Let $f:[0,1]\to[0,1]$ be a continuous function with $f(0)=f(1)=0$ and verifying the following property : for all $x\in(0,1)$ there exists a $\delta>0$ such that $x-\delta, x+\delta\in(0,1)$ and $f(x)= \frac12(f(x-\delta)+f(x+\delta))$. I have to prove $f(x)=0$ for all $x\in[0,1]$
Well, it didn´t seem so difficult at first sight, but I've been some hours trying and nothing useful comes to my mind. This is what I tried, but it probably doesn´t lead anywhere, so I'd be grateful if you could give me a hint:
We take the maximum M of the function of the function $f$ in $[0,1]$. The fucntion is continuous, so it must be reached at an $x^*\in[0,1]$. If $x^*=0$ or $x^*=1$ we have the result trivially, so let's suppose $x^*\in(0,1)$. Then, there exists a $\delta(x^*)>0$ such that $$f(x^*)=\frac12(f(x^*-\delta(x^*)+f(x^*+\delta(x^*)))$$ and the only possibility is $M=f(x^*)=f(x^*-\delta)=f(x^*+\delta)$. We define a sequence such that:$$x_1=x^*$$$$x_{n+1}=x_n-\delta(x_n)$$ It's easily seen we have $f(x_n)=f(x^*)= M$ for all $n\in\Bbb{N}$. Also, the sequence $x_n$ is decreasing and bounded, so it's convergent. I was trying to prove this sequence was converging to $0$ and, because of the continuity of $f$, we would have $0=f(0)=f(x^*)=M$. However, the sequence won't always go to $0$.
Please, I need some help.
Your approach seems to be on the right track.

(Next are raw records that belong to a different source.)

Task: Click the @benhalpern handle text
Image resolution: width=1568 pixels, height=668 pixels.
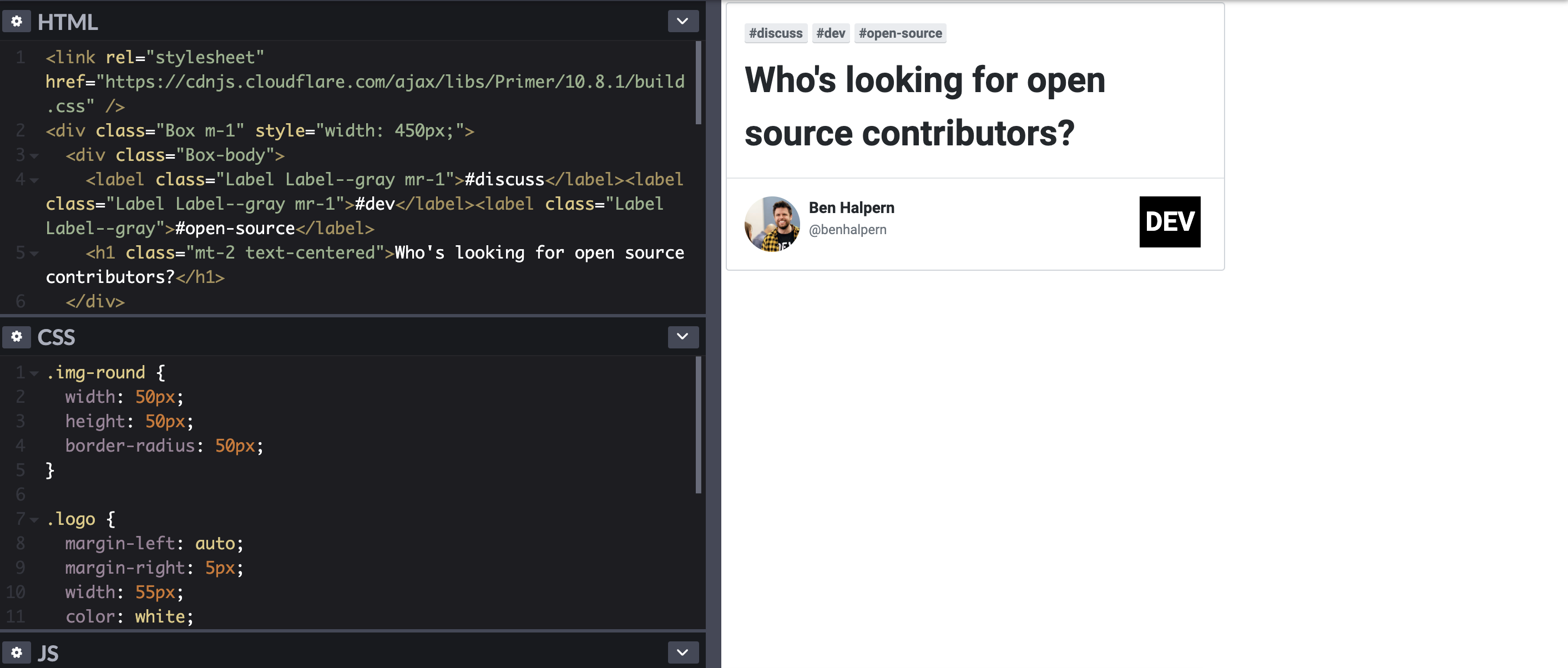Action: tap(847, 230)
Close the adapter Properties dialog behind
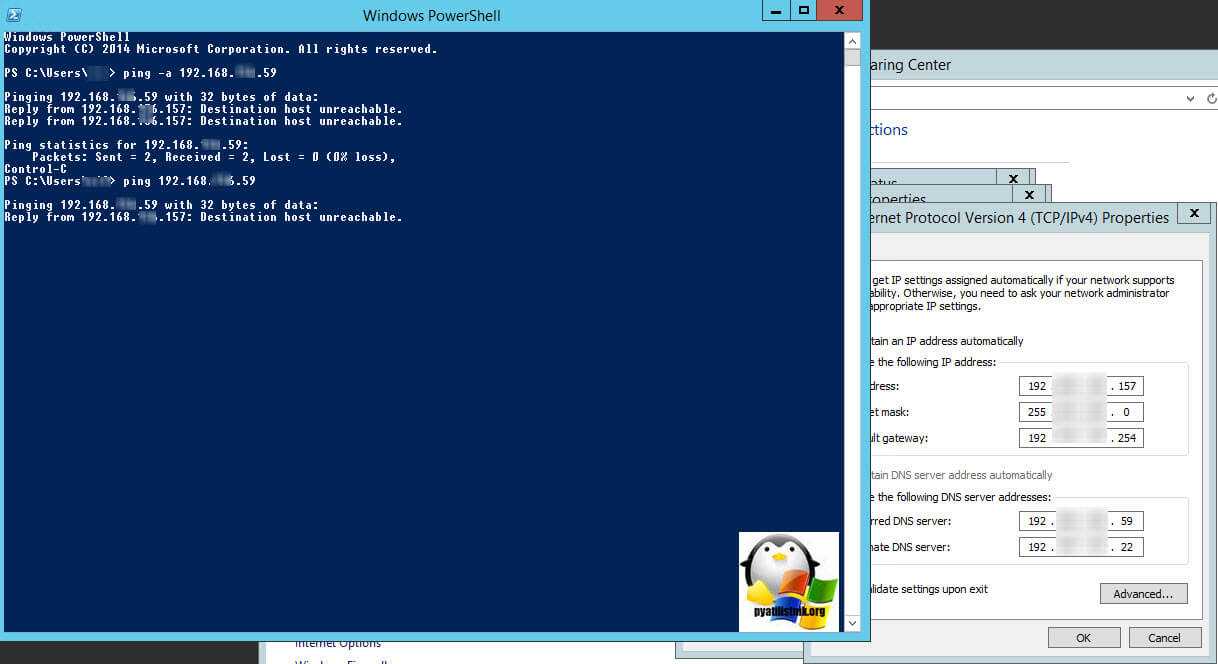 pyautogui.click(x=1030, y=195)
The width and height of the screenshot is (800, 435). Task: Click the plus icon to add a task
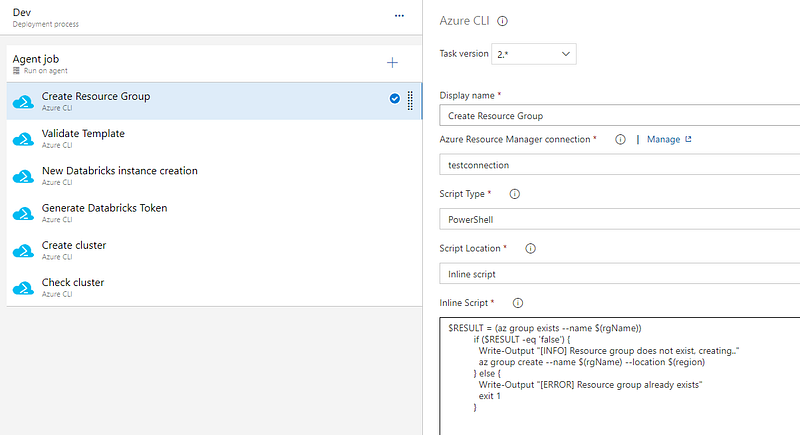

Let $X$ be the set of points of $[0,1]$ so that $f(x)=M$. Let $y=\sup M$. By the continuity of $f$, $y\in M$ (so the supremum is actually a maximum). Now, if $y\not=1$, then, by the assumption, there exists a $\delta$ so that $$ M=f(y)=\frac{1}{2}(f(y-\delta)+f(y+\delta)). $$ Since $f(y-\delta)\leq M$, it follows that $$ M\leq \frac{1}{2}(M+f(y+\delta)) $$ or that $$ M\leq f(y+\delta). $$ Since $M$ is the maximum value of $f$ on $[0,1]$, $f(y+\delta)=M$, so $y+\delta\in X$, which contradicts the definition of $y$ as being the supremum of $X$.